One such effort in need of reform to increase transparency and accountability is the 340B Drug Pricing Program. Created in 1992 with the intent to serve vulnerable patients by providing discounted prescription medicines, the 340B Program is now being used by large corporations – namely contract pharmacies – to generate millions in profits. Instead of ensuring savings and discounts are directed toward expanded access to care for uninsured patients, the 340B Program has been manipulated to benefit large hospital systems and for-profit pharmacies.
Participation in the 340B program has increased substantially in recent years, growing by more than 4,000% between April 2010 and April 2020 with an explosion of the usage of contract pharmacies. Unfortunately, there is no clear-cut evidence that low-income patients have benefitted from the proliferation of these contract-pharmacy arrangements. As it stands, 340B hospitals are not required to pass along savings to patients or present how their programmatic efforts actually help disadvantaged patients.
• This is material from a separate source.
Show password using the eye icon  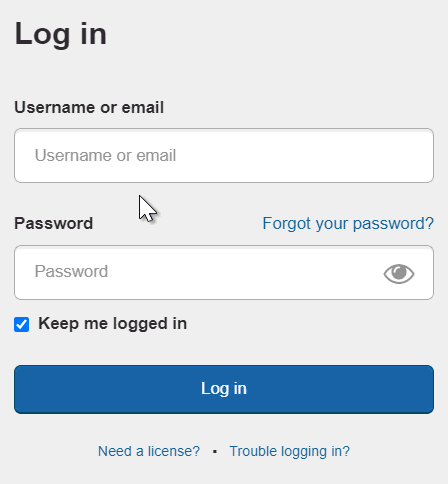399,274
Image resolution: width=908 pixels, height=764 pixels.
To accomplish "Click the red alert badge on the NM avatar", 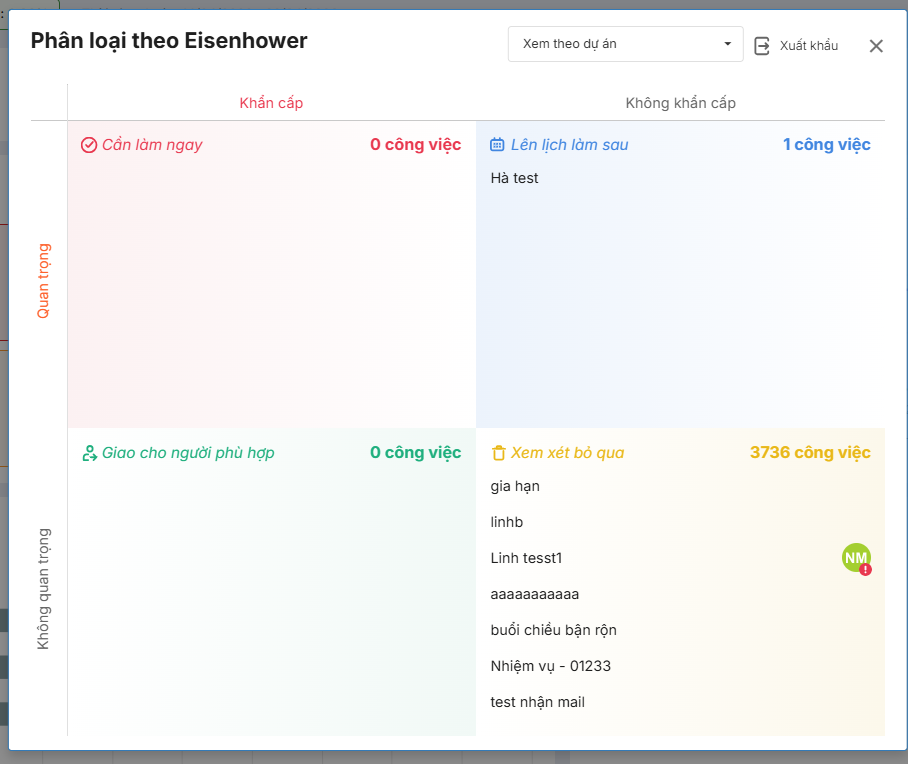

In fact, less than half of 340B entities provide full discounts to low-income, uninsured patients.
Despite the Obama Administration’s historic gains through the Affordable Care Act to help over 20 million people gain insurance coverage, more needs to be done to level the disparities in coverage for diverse communities. Insurance companies use sky-high deductibles, premiums, and ineffective cost-sharing schemes to price people of color out of healthcare. We must seek to better inform our communities of insurance plans’ real cost through easily accessible out-of-pocket cost information in their primary language about coverage prior to enrollment. For uninsured and low-income populations, federal programs that benefit patients instead of profit margins are necessary to ensure all American’s right to good health is upheld.
There is a clear consensus on the real need to lower healthcare costs for vulnerable patients and progressive support to strengthen the federal programs capable of doing so. Greater emphasis on transparency and accountability is necessary to ensure the 340B Program serves vulnerable patient populations instead of enriching hospitals and pharmacies.